麗が普段使っている学科長室には、相変わらず大量の資料の山があちらこちらに積み重なっていたのだ。
「貴様はここに来るたびにそれしか言えないのか」
オフィスチェアに座りながら、机越しに麗がそう言うと、続けて訊ねた。
「なんなら貴様がここを掃除するか?」
「遠慮する。俺は他人のために掃除するほど綺麗好きじゃないからな」
「なら文句を言うな」
こっちは呼び出されたからこんな部屋に来るハメになっているんだが。
そう思いながら、英人は深く溜息をつく。
「それで、俺が呼び出された理由は一体なんだ?」
「依然、貴様がカレン・ベルージと共に二回ほど依頼を受けたことがあっただろう? その件についてだ」
数日前、英人は英国からの留学生であり、入学試験トップの優等生――カレン・ベルージと組んで依頼を遂行した。
一度目は九ノ神島にて、魔獣の残党であるリトルオークを討伐した依頼。
二度目は式根島にて、四足歩行型の魔獣を討伐したのち、Aランクの魔獣――ブラッドドラゴンと遭遇し、同じく討伐した依頼である。
しかし、これには不可解な点がある。
二度目の依頼。
依頼内容は魔獣の残党狩りだったのにも関わらず、Aランクの魔獣が出現したことだ。
「何かわかったのか?」
それに麗は首を左右に振る。
「私のツテで軍や知り合いの勇者どもに調べさせたんだがな。特にこれといった有力な情報は得られなかった」
「そうか……」
英人の考えでは依頼主が怪しいと睨んでいたのだが、麗の様子を見る限りそうではなかったらしい。
魔王を倒した元勇者だ。
英人が思いつく程度のことはとっくにやっているに違いない。
(なら、一体誰があんな魔獣を送り込んできたのか)
「だが、良かったな」
英人が考え込んでいると、不意に麗がそう言葉に出した。
「それはなんの話だ?」
「貴様の傷口の話だよ。この前の依頼で負ったな。今はもう完全に塞がっているみたいじゃないか」
「あぁ。
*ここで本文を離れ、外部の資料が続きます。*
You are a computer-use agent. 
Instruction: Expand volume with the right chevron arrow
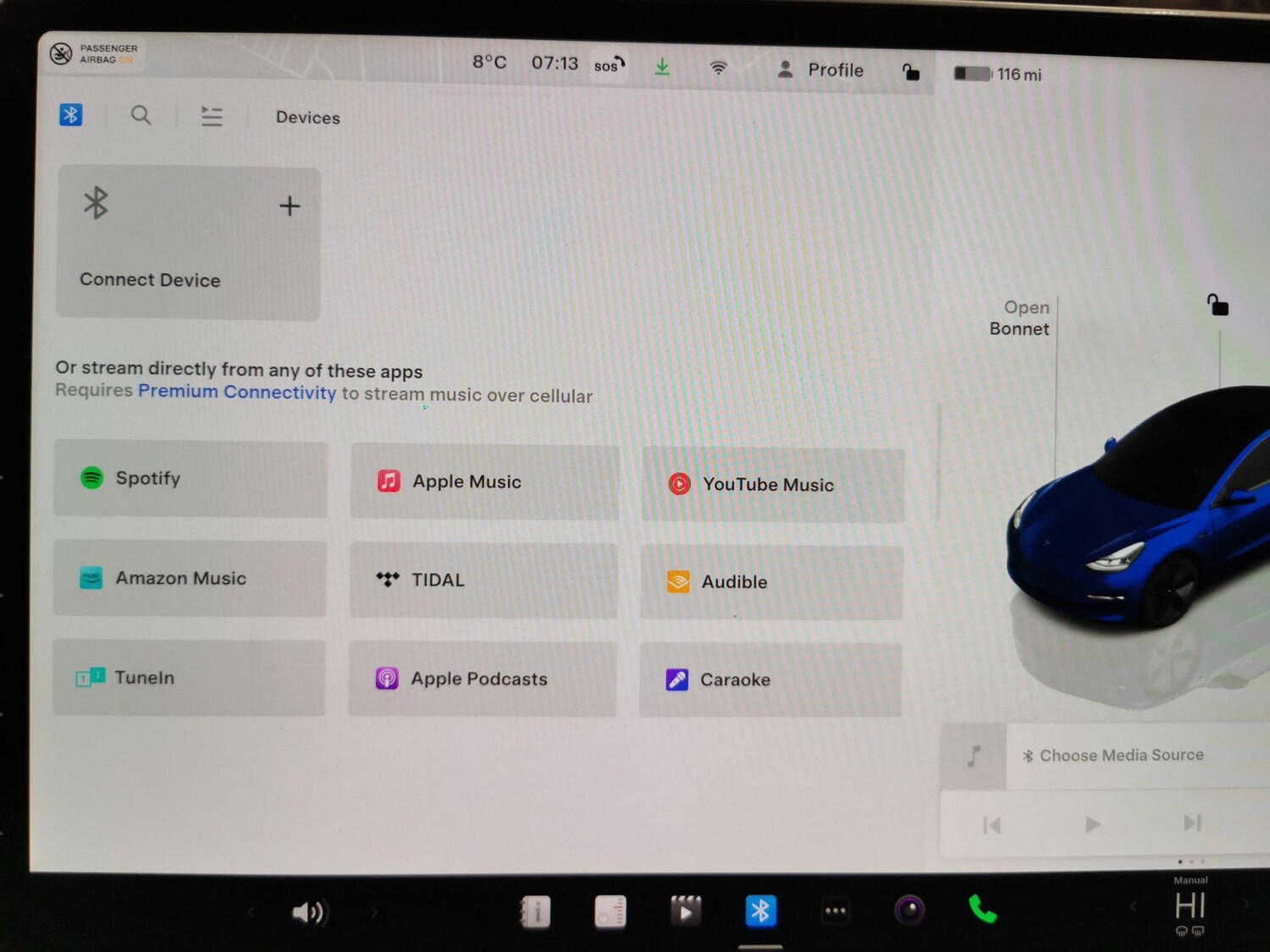[375, 911]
若干跡は残ってるけどな」
英人は腹部の辺りを押さえながら、そう返す。
英人が二度目の依頼時に、ブラッドドラゴンと対峙した際、彼は敵からの攻撃によって全身からの出血に加えろっ骨が数本折れており、かなりの重傷だったのだ。
「この学校の医務室の先生が優秀で命拾いしたな」
「まあそうだな。さすが勇者を育成するための学校だ」
この学校の医務室を担当している教師は、勇者時代にそれなりの功績を残した人物らしい。
ゆえに治癒能力が高い。
だが、俺からすると医務室の先生より、うちの同居人の方が実力は上のような気がするが。
「まさか貴様が英国からの大事なプリンセスを守るためにそこまでするとはな。私は思いもしなかったぞ」
「おい、誰のことをプリンセスって言ってるんだ? まさかあのイカれた双剣士のことか? モンスターの間違いだろ」
「おいおい。英国の貴族をそんな風に言うもんじゃないぞ」
「それに、俺はあいつを守ったわけじゃねぇ。転移用紙を使う隙がなかったから戦っただけだ」
「そうなのか? 本当に貴様だけが生きたかったのなら、カレン・ベルージを魔獣に食わせてその間に帰還することもできたんじゃないか?」
英人がブラッドドラゴンと遭遇した際、戦闘する以外にもう一つの選択肢が存在した。
それは、対魔獣恐怖症を発症していたカレンを犠牲にして、その隙に転移用紙を使用して学校に戻ること。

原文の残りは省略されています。